Kevin Clarke
Operetta Research Center
14 March, 2023
While the world is still waiting for a full-scale bio pic about the life of Fritzi Massary (1882-1969), the Theater Brandenburg presents a new play that examines the singular career of the one-and-only operetta diva. It is called Fritzi und Max: Eine Fritzi-Massary-Revue mit Schauspiel und Gesang, and it stars Daniela Ziegler.
As far as the plot is concerned, we read on the homepage of Theater Brandenburg: “It’s the year 1963, and the great Fritzi Massary gives an interview in her house in Beverly Hills. Her turbulent life is the topic of the conversation, from her early days at the Wiener Prater in 1900 to her greatest triumph in 1932 with Eine Frau, die weiß, was sie will, by Oscar Straus. But this triumph also marks the greatest turning point in her career: insulted by the National Socialists she flees from the Metropol Theater and emigrates with her husband, Max Pallenberg, first to Vienna, then to London, eventually to the United States.”
Fritzi und Max doesn’t just recall the glory days of the Viennese and Berlin operetta scene, we learn, “but also takes us on a journey into the soul of this unique artist who always gave her all, on stage and in life.” Her husband Max Pallenberg (1877-1934) was a theater star and celebrated comedian who worked with people such as Max Reinhardt. He’s also Massary’s most important partner: “he was her collective, and her haven of peace.”
In the course of the performance we get to know other people too who were important in Massary’s life. And there is music by Straus, Gustav Pick, Artur Guttmann, Ralph Benatzky and many others.

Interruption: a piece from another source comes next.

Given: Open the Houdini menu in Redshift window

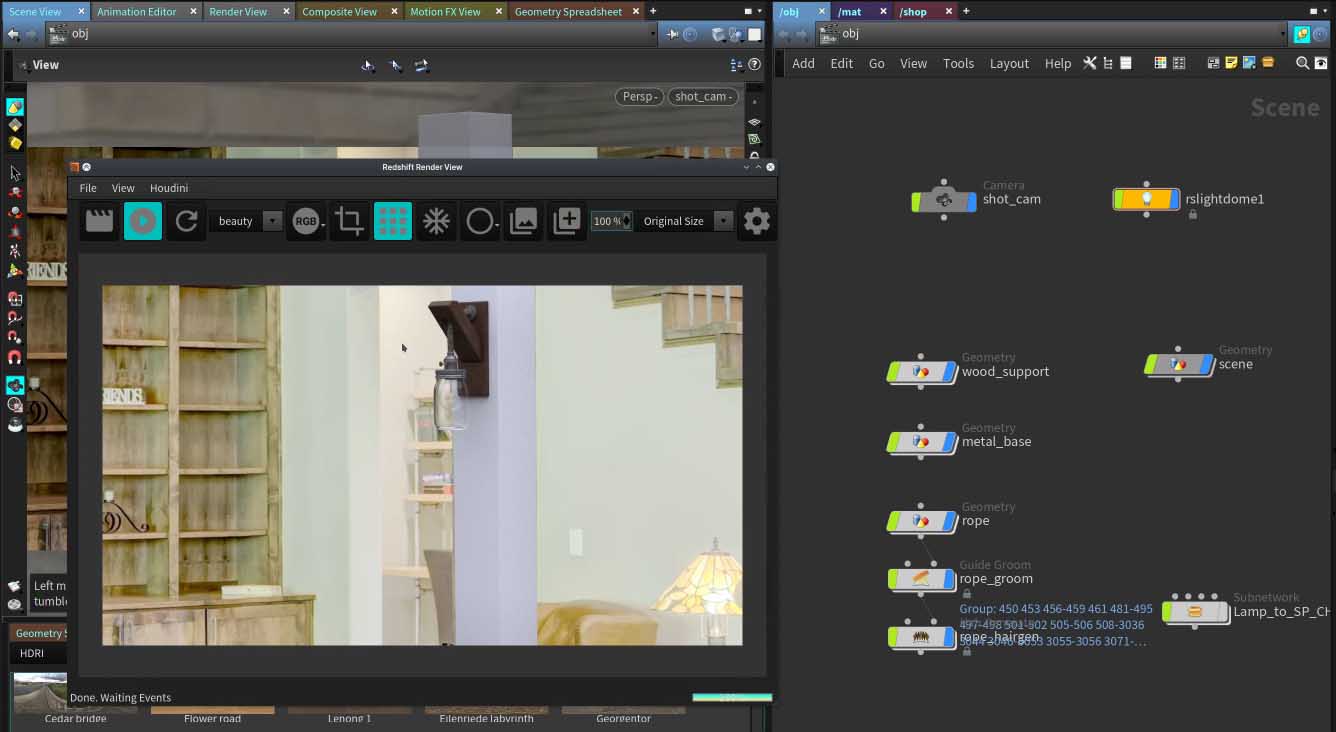Looking at the screenshot, I should tap(168, 188).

Miss Ziegler will play “Die Massary”, i.e. the elderly woman giving the interview in Beverly Hills in the 1960s, while Prisca Buchholtz is the younger version of the diva. Marcus Ganser plays Max Pallenberg, and there’s Christoph Wieschke as “The Voice of the Journalist”, Kristina Pernat Ščančar accompanies the performance on the piano.
The staging is by Andreas Gergen, a rather well-known stage director for musicals (who gave us I Am From Austria, among other things). The text was put together by Elfi Schweiger.

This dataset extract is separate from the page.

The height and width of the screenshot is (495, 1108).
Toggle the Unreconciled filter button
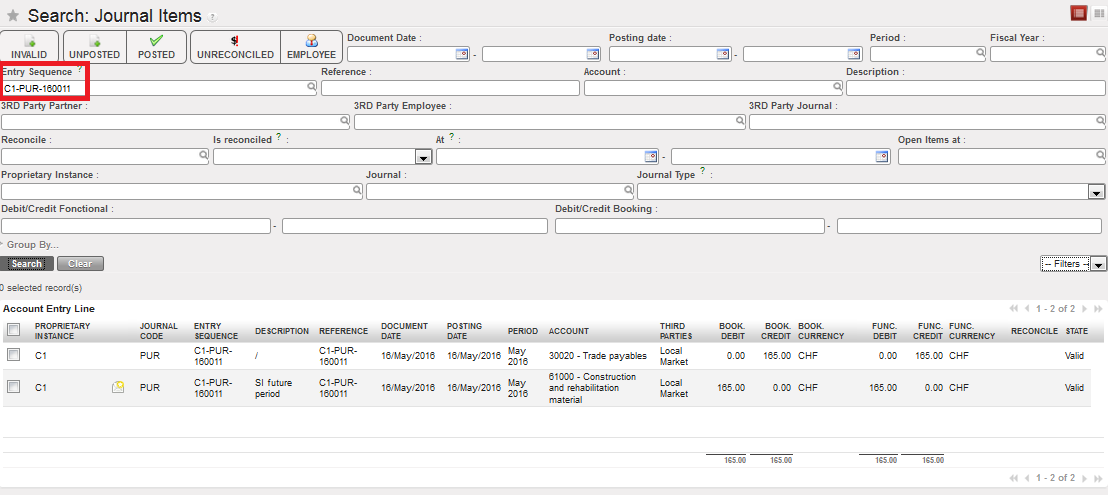pyautogui.click(x=235, y=47)
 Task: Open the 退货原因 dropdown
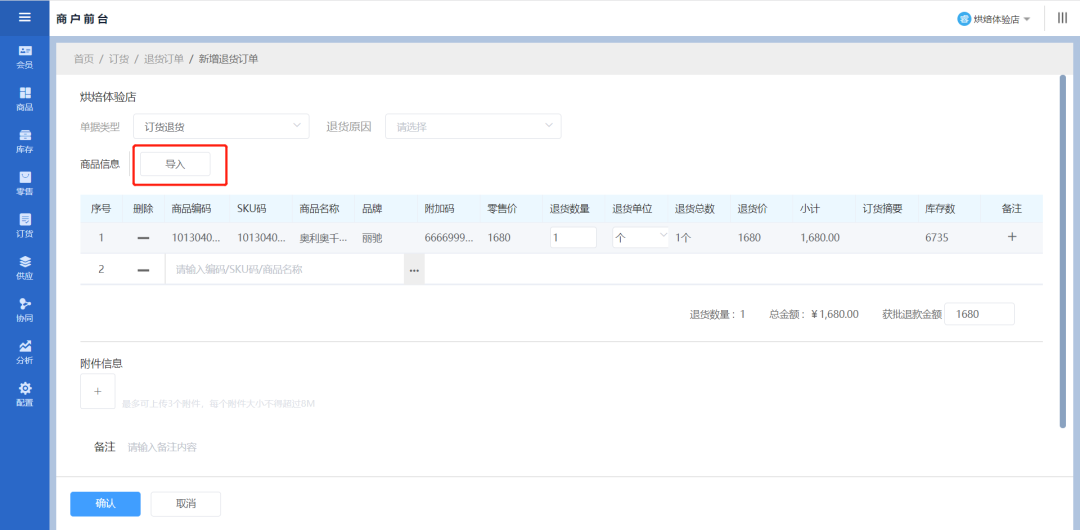tap(472, 127)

Since there are so many prestigious names involved in this production, it may be assumed that the performances in Brandenburg are something like a try-out, before Fritzi und Max is presented elsewhere and sent on tour.
And who knows, perhaps the UFA Fiction people, responsible for various large scale TV and movie productions, will finally take note of this story and bring TV star Daniela Ziegler to the big (or small) screen as Massary. It’s kind of overdue.
The staging in Brandenburg is part of the “Operettenfrühling an der Havel” program.